Die Quote der Abiturientinnen beträgt über 50 %. Der Anteil der Studienanfängerinnen liegt auch noch bei etwa 50 %. Bei den weiblichen Studierenden ist die Zahl derjenigen, die die Abschlussprüfungen bestehen, fast genauso hoch wie die Zahl der Studienanfängerinnen. Dann jedoch geht, wie Sie sehen können, die Kurve rapide nach unten. Der Anteil der Frauen unter den Promovenden beträgt weniger als 40 %, bei den Habilitanden sind es unter 25 %. Die Frauenquote bei Professuren beträgt weniger als 15 %, und bei den – für Männer meist selbstverständlich gewordenen – C-4-Professuren sind es unter 10 %.
Das heißt, wir müssen uns darüber Gedanken machen, woran es liegt, dass die Mädchen zwar am Anfang der Bildungskarriere sehr gut dastehen und die besten Voraussetzungen haben, aber im Laufe ihres Berufslebens von diesen guten Voraussetzungen nicht profitieren. Viele sehen als junge Schülerinnen oder Studierende gar nicht, dass sie Unterstützung notwendig haben. Sie sind gut, sie können etwas, sie sind sogar häufig die Besseren.
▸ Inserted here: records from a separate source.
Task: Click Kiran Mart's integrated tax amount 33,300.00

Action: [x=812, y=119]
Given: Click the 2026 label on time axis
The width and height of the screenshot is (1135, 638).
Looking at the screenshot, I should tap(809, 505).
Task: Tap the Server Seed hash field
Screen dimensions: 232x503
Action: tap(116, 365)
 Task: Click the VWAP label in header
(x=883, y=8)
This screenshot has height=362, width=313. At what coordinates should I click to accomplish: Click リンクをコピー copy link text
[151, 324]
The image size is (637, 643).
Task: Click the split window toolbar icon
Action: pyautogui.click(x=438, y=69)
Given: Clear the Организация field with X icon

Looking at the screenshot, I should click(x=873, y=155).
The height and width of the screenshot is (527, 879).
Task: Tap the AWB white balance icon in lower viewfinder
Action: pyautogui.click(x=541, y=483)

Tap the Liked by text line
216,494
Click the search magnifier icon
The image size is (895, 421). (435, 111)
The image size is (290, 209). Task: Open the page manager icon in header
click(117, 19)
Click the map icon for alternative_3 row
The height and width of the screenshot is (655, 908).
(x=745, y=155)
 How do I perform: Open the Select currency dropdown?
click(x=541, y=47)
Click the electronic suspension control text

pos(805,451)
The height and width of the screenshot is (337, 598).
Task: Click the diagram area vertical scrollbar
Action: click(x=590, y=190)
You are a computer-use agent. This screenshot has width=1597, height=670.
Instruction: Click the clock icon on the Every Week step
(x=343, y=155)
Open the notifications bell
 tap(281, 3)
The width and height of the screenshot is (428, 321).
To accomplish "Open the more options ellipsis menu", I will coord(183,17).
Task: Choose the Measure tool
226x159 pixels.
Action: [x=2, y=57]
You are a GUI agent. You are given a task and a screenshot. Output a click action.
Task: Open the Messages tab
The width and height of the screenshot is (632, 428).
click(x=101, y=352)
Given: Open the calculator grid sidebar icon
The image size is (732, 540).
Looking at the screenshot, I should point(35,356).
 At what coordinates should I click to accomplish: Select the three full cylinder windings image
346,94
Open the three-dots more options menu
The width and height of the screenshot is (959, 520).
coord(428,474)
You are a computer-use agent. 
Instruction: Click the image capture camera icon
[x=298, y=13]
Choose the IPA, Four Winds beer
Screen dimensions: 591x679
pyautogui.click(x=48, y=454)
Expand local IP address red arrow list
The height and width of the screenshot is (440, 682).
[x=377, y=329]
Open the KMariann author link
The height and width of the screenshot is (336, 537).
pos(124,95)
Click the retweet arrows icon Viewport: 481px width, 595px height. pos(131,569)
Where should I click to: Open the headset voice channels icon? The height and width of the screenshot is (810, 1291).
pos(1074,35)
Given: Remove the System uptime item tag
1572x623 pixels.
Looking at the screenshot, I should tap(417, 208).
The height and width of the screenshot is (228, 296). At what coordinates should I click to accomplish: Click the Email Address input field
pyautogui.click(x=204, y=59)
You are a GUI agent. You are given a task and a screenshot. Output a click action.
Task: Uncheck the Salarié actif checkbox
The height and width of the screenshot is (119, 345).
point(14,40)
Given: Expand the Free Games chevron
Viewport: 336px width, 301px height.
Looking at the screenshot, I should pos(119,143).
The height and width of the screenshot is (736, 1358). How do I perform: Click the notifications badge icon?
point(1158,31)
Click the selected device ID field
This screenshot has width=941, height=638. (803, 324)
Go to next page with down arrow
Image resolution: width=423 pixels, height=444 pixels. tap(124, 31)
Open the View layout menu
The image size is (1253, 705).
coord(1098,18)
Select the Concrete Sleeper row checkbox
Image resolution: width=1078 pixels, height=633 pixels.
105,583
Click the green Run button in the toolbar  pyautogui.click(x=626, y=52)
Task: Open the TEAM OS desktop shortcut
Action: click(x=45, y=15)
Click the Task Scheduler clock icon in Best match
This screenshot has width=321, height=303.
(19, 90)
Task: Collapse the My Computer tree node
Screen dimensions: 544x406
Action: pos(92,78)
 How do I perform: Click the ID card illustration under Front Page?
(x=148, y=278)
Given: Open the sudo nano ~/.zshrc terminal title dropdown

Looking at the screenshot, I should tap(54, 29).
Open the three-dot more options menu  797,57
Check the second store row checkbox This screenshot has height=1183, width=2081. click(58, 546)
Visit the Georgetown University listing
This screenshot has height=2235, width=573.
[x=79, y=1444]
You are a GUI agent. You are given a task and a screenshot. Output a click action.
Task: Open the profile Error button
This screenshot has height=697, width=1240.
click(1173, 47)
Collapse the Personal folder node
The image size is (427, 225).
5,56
Benoite Groult hat treffend beschrieben:
Die jungen Mädchen glauben, den Feminismus brauche man nicht mehr, die Zeit der Diskriminierung sei vorbei. Das glauben sie so lange, bis sie anfangen zu arbeiten.
Hier, liebe Kolleginnen und Kollegen, beginnt unsere politische Verantwortung. Das Grundgesetz sagt in Artikel 3 Abs. 2 ja nicht nur: „Männer und Frauen sind gleichberechtigt.“, sondern im zweiten Satz auch:
Der Staat fördert die tatsächliche Durchsetzung der Gleichberechtigung von Frauen und Männern und wirkt auf die Beseitigung bestehender Nachteile hin.
Das heißt, das Grundgesetz gibt nicht nur Gleichberechtigung vor, sondern gibt uns auch einen politischen Auftrag.
Da will ich ganz konkret nach Baden-Württemberg schauen, weil wir wollen, dass dieser Frauenplenartag nicht nur wunderbar ist, weil die Männer, wenn hier vorne Frauen reden, einmal ein bisschen leiser sind als sonst, damit man die Chance hat, seine Sätze zu Ende zu bringen, sondern weil wir auch die Möglichkeit haben, hier einmal die Positionen von Frauen zur Geltung zu bringen. Das ist alles wunderbar. Aber hier im Plenarsaal gesprochene Worte allein helfen nichts. Wir brauchen auch praktische Taten zur Förderung der Gleichberechtigung von Frauen und Männern.
Da will ich jetzt das Thema der Vereinbarkeit von Erwerbstätigkeit und Familie aufrufen. Liebe Kollegin Krueger, ich finde, wir sollten schon deutlich machen, dass es nicht nur eine Frage von Frauen ist, ob Kinder geboren werden. Ich wehre mich dagegen, immer nur zu hören: Weil die Frauen keine Kinder bekommen, gibt es weniger Kinder. Vielleicht gibt es so wenige Kinder, weil auch zu wenige Männer bereit sind, ihre Verantwortung als Väter ganz ernst zu nehmen.